Identification of novel genetic variants associated with cardiorespiratory fitness

Abstract

Introduction: Low maximal oxygen uptake (VO_2max) is a strong and independent risk factor for all-cause and cardiovascular disease (CVD) mortality. For other CVD risk factors, numerous genetic association studies have been performed, revealing promising risk markers and new therapeutic targets. However, large genomic association studies on VO_2max are still lacking, despite the fact that VO_2max has a large genetic component.

Methods: We performed a genetic association study on 123.545 single-nucleotide polymorphisms (SNPs) and directly measured VO_2max in 3470 individuals (exploration cohort). Candidate SNPs from the exploration cohort were analyzed in a validation cohort of 718 individuals, in addition to 7 wild-card SNPs. Sub-analyses were performed for each gender. Validated SNPs were used to create a genetic score for VO_2max. In silico analyses and genotype-phenotype databases were used to predict physiological function of the SNPs.

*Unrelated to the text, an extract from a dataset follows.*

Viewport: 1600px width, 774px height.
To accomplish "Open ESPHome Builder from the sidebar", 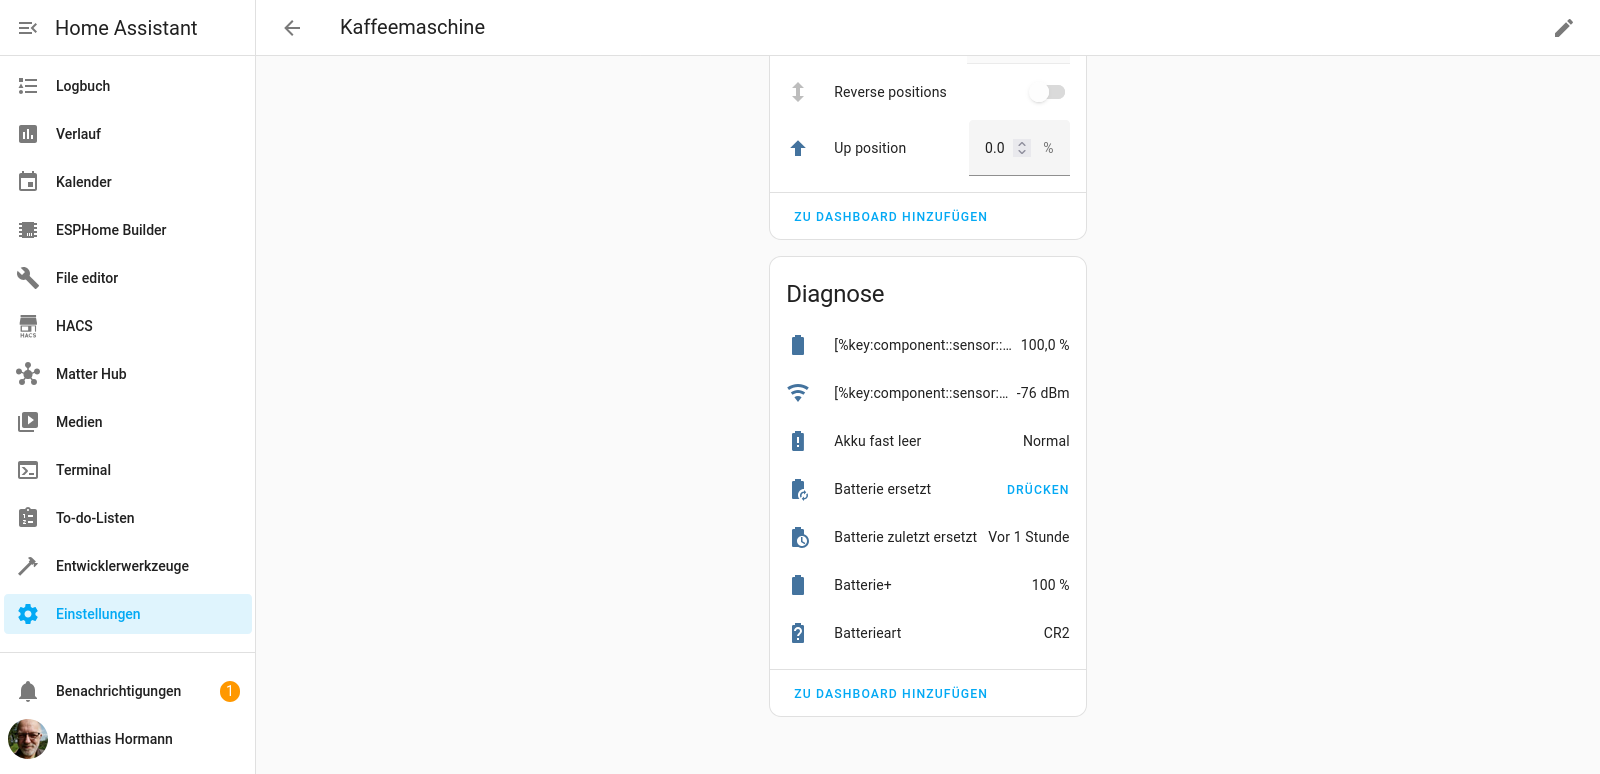I will 111,230.
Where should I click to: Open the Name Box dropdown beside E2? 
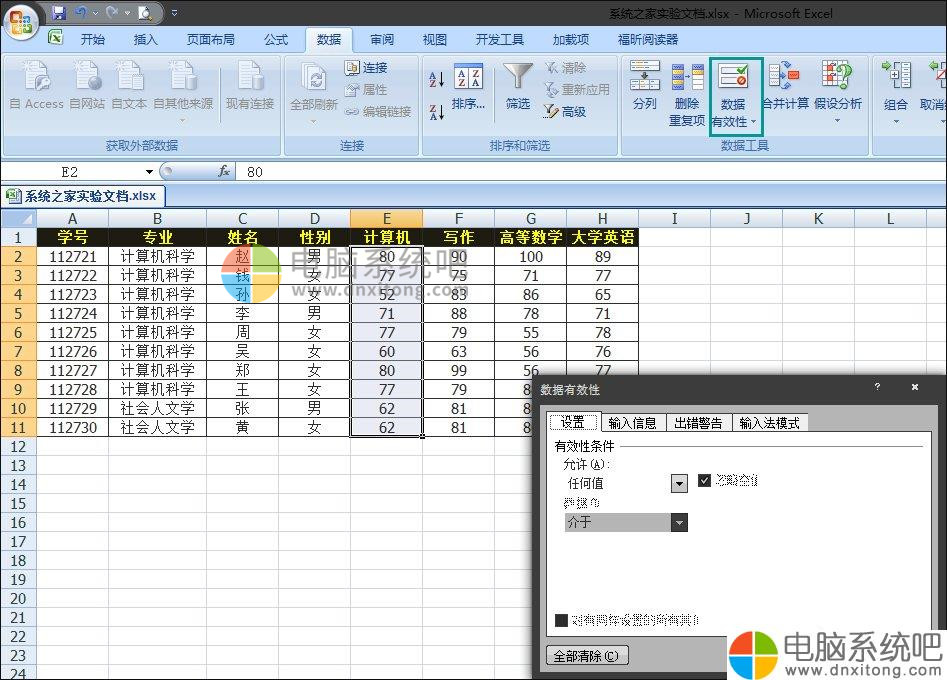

Results: In the exploration cohort, 41 SNPs were associated with VO_2max (p < 5.0 ∗ 10^-4). Six of the candidate SNPs were associated with VO_2max also in the validation cohort, in addition to three wild-card SNPs (p < 0.05, in men, women or both). The cumulative number of high-VO_2max-SNPs correlated negatively with CVD risk factors, e.g. waist-circumference, visceral fat, fat %, cholesterol levels and BMI. In silico analysis indicated that several of the VO_2max-SNPs influence gene expression in adipose tissue, skeletal muscle and heart.

Conclusion: We discovered and validated new SNPs associated with VO_2max and proposed possible links between VO_2max and CVD. Studies combining several large cohorts with directly measured VO_2max are needed to identify more SNPs associated with this phenotype.

Keywords: Cardiovascular disease risk; Genetics; Maximal oxygen uptake.